Saved?
Hartwin Alfred Gebhardt
hag at iafrica.com
Mon Jul 29 14:03:15 CDT 1996
Don Larsson writes:
> About Pynchon & Redemption--
> While I agree with hg that TRP's notion of redemption is not "religious" in
> any Christian-right sense, it *is* deeply informed by his Catholic and
> Puritan backgrounds. Just look at the terminology he uses all the way
> from "Mortality and Mercy in Vienna" to COL49.
And beyond. Don't forget sister Rochelle's little re-writing of the
myths of the fall, etc.
> In GR, in particular, one "religious" allusion that strikes again and again
> is the Old Testament notion of the Saving Remnant. From Lot in Sodom
> through the Babylonian exile and on, the OT prophets continue to prophesy
> that even if Israel is destroyed, a small remnant will remain that will
> allow a new beginning.
>
> That theme is exemplified in GR by the Herero manta, "M'ba kyere" ("

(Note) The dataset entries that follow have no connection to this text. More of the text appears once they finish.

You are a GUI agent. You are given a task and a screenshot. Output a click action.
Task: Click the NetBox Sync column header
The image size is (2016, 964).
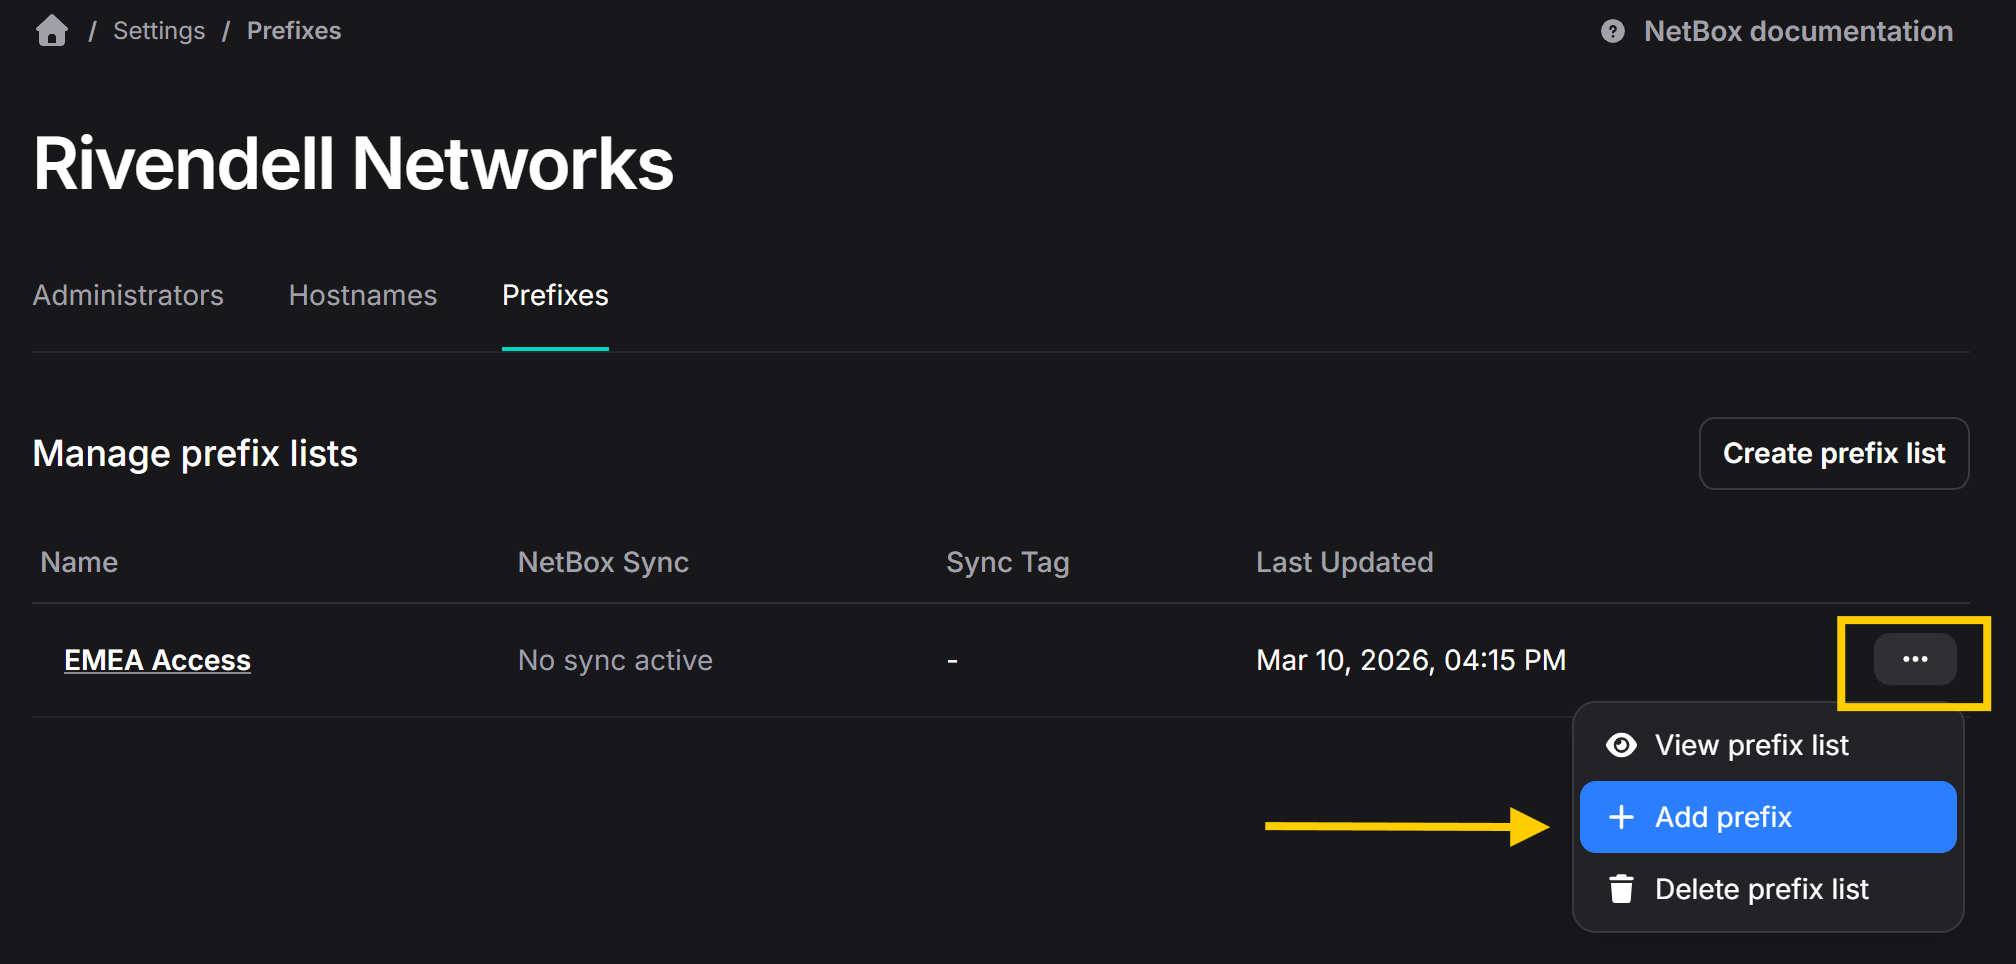(603, 562)
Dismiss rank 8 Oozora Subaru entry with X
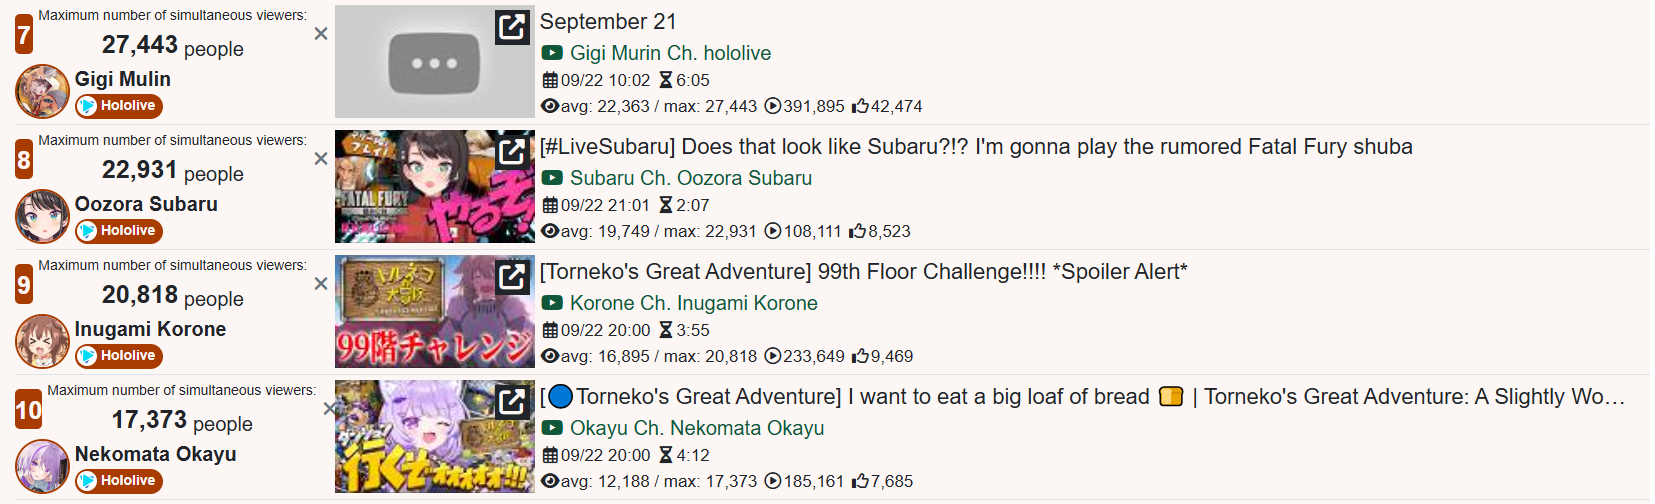 [x=321, y=159]
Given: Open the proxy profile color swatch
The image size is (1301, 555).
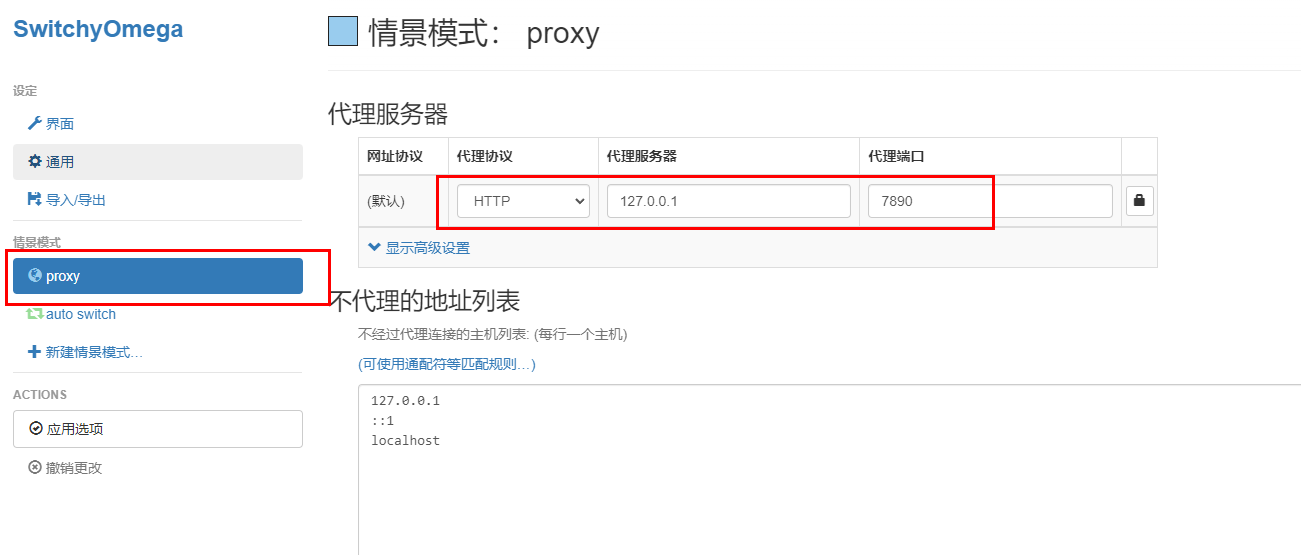Looking at the screenshot, I should [x=343, y=32].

> I am passed over") which--in a typical paradox--exemplifies Preterition
> (as in being "passed over" for election, promotion or whatever) but also
> Salvation from destruction (as in the Feast of Passover).
>
> Little pockets of salvation spring up throughout GR, though their victories
> are often by chance and rarely more than provisional--the One Lemming is found
> and saved, Geli stops Tchitcherine's death urge, u.s.w.
Yet salvation focusses on the physical, it doesn't reduce this life
to secondary status at all. There is the significant episode of the drunk
Reverend Dr. Paul de la Nuit (p56), showing Mexico a more 'humane'
(read: worldly) use of statistics, chance, probability theories, etc.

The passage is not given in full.